If you experience lower back pain, you are not alone. According to a systematic analysis for the Global Burden of Disease Study 2017, lower back pain has been the leading cause of disability across the globe for the past 30 years.1 Muscle relaxants are commonly prescribed to treat low back pain.
Muscle relaxants, including non-benzodiazepine antispasmodics and antispastics, are the third most common drugs that are prescribed for lower back pain, according to multiple studies.2,3 But there are mixed guidelines regarding the benefit and safety of muscle relaxants for low back pain.4
A review published by the BMJ4 looked at all available studies that were related to low back pain and treatment with muscle relaxants. Data from 31 studies were included in a meta-analysis – a compilation of data from multiple studies.
The results of the study suggested that within the initial two weeks of treatment, certain muscle relaxants called non-benzodiazepine antispasmodics reduced acute low back pain more than the control group.
What are muscle relaxants?
Muscle relaxants are often prescribed in addition to rest and physical therapy as a result of a muscular injury. They depress the central nervous system and can relax the musculoskeletal system.
What are non-benzodiazepine antispasmodics & antispastics?
Antispasmodics work to reduce muscle spasms.5 One classification is non-benzodiazepines, which act on the spinal cord or brain stem of the patient. Some examples include cyclobenzaprine, carisoprodol, and metaxalone.
Antispastics are often prescribed for conditions including cerebral palsy and multiple sclerosis.6 Examples include baclofen and dantrolene.
What advantage do non-benzodiazepine antispasmodics provide for low back pain?
The data for acute back pain suggest that the use of non-benzodiazepine antispasmodics reduces pain compared to a control group within two weeks of treatment. Although these results were statistically significant, they had very low certainty.
From weeks three to thirteen of treatment, there was no significant pain reduction in the treated group versus the control. This suggests that non-benzodiazepine antispasmodics provide an advantage over non-muscle relaxant treatment within a two-week treatment window.
The meta-analysis also showed no decrease in patient disability compared to a control group when non-benzodiazepine antispasmodics were administered.
Do muscle relaxants help chronic low back pain?
Based on the review’s meta-analysis, there was no benefit associated with taking antispastic or miscellaneous muscle relaxants for disability or pain within three to thirteen weeks of treatment.4
Are muscle relaxants safe for low back pain?
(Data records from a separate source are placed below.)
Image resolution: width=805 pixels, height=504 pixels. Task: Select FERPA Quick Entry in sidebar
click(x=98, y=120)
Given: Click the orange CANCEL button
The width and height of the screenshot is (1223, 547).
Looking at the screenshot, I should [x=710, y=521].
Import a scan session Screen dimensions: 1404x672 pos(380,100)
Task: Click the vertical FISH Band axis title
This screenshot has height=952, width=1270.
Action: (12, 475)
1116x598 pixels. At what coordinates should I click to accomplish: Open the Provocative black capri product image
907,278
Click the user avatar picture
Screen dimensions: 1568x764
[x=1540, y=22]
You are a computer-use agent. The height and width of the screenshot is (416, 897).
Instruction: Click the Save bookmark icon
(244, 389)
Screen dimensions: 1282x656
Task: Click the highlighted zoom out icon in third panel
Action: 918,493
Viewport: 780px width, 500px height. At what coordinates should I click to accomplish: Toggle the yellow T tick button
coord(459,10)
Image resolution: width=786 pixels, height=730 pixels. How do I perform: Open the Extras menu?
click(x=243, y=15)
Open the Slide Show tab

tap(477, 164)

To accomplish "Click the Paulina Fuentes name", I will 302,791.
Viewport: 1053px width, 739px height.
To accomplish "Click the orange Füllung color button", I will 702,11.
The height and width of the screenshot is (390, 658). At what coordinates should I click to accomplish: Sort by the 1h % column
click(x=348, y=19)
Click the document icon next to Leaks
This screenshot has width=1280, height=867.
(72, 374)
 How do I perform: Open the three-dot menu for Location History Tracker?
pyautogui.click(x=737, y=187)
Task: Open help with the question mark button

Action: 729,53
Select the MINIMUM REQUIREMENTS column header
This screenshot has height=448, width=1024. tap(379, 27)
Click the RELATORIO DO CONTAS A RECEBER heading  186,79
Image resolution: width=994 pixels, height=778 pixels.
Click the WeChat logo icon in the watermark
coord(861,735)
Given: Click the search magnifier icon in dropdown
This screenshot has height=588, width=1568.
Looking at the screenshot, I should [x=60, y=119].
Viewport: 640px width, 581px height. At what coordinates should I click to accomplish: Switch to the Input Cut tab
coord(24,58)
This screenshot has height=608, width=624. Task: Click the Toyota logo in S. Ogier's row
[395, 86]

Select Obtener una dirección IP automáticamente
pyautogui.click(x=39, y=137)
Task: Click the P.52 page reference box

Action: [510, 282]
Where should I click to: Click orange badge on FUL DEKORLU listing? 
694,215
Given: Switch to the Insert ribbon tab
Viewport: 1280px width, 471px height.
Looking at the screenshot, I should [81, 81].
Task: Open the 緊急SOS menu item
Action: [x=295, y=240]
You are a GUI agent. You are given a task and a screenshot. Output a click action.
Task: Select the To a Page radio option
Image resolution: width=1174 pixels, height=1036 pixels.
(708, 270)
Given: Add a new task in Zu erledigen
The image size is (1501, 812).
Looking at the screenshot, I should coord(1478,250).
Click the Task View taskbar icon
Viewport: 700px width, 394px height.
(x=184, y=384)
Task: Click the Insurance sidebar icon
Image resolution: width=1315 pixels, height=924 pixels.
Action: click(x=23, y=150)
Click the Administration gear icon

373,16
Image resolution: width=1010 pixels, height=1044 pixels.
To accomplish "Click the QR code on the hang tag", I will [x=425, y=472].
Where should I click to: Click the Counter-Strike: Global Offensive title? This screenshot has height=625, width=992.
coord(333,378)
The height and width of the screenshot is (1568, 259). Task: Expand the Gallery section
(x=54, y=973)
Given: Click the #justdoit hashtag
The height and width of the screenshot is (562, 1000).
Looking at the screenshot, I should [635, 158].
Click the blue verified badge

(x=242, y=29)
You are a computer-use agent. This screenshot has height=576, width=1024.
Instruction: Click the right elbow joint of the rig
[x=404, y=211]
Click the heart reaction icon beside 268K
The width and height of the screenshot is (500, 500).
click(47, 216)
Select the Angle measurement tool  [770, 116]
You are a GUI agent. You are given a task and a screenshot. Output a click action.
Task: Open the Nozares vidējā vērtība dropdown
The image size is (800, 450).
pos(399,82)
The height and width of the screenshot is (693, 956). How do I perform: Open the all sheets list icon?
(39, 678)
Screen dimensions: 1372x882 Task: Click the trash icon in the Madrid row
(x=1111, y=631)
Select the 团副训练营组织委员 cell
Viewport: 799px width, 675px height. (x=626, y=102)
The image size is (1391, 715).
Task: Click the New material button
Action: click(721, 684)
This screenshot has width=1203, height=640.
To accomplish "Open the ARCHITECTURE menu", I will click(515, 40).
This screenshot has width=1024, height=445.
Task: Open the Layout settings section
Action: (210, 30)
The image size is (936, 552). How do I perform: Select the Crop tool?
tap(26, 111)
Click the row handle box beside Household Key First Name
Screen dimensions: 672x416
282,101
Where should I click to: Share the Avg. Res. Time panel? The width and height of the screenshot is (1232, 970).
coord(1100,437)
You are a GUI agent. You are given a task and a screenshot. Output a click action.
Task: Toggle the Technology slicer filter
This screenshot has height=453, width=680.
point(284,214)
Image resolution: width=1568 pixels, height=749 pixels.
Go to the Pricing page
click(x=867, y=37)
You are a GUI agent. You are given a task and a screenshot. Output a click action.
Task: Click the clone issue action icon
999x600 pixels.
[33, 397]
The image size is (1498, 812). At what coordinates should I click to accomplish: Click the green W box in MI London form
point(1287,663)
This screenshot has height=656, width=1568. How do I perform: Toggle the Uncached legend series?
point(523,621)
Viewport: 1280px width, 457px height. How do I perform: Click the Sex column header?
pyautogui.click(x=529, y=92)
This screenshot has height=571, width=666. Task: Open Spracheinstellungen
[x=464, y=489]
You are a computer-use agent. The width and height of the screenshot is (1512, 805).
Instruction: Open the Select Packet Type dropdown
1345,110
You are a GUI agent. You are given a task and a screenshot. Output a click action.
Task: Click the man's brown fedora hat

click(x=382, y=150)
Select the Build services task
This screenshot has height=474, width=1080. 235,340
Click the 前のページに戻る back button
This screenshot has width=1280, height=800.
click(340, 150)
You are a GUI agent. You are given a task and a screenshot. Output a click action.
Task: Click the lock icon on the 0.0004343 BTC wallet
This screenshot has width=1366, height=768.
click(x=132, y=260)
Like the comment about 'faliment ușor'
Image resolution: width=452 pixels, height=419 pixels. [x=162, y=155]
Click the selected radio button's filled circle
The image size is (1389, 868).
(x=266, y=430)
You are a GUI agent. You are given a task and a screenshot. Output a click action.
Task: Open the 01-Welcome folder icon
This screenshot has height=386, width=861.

The review found that taking non-benzodiazepine antispasmodics for acute low back pain is associated with an increased risk for adverse effects, but not serious effects, compared to a control.4 These findings were significant but at low and very low certainty, respectively.
There was also evidence that antispastics for acute low back pain elevate the risk for an adverse event while benzodiazepines did not pose the same risk. It was found that patients taking antispastics were more likely to stop taking the drug compared to patients taking non-benzodiazepine antispasmodics due to the adverse effects of treatment.
How will these findings help treat low back pain?
The authors note that their findings, although significant, will not likely affect clinical practice because of low certainty data. They highlight the need for more controlled trials where a placebo versus treatment is used to further determine the benefit and safety of taking muscle relaxants for low back pain.
For now, the authors recommend that patients be made aware of the possible benefits and safety concerns associated with muscle relaxants for low back pain before beginning treatment.
- Global Burden of Disease 2017 Disease and Injury Incidence and Prevalence Collaborators. (2019). Global, regional, and national incidence, prevalence, and years lived with disability for 354 diseases and injuries for 195 countries and territories, 1990-2017: a systematic analysis for the Global Burden of Disease Study 2017. The Lancet; 393(10190): e44. Doi: 10.1016/S0140-6736(18)32279-7.
- Gore, M. et al. (2012). Use and Costs of Prescription Medications and Alternative Treatments in Patients with Osteoarthritis and Chronic Low Back Pain in Community-Based Settings. Pain Practice; 12(7): 550-560. Doi: 10.1111/j.1533-2500.2012.00532.x.
- Ivanova JI, Birnbaum HG, Schiller M, Kantor E, Johnstone BM, Swindle RW. Real-world practice patterns, health-care utilization, and costs in patients with low back pain: the long road to guideline-concordant care. Spine J. 2011;11(7):622-632. doi:10.1016/j.spinee.2011.03.017
- Cashin, A.G. et al. (2021). Efficacy, acceptability, and safety of muscle relaxants for adults with non-specific low back pain: systematic review and meta-analysis. The BMJ; 374: n1446. Doi: 10.1136/bmj.n1446.
- Jackson MD, Ryan DM. Drugs of Importance in Rehabilitation. In: JA DeLisa editor(s). Rehabilitation Medicine: Principles and Practice. 2. Philadelphia: J.B. Lippincott Company, 1993.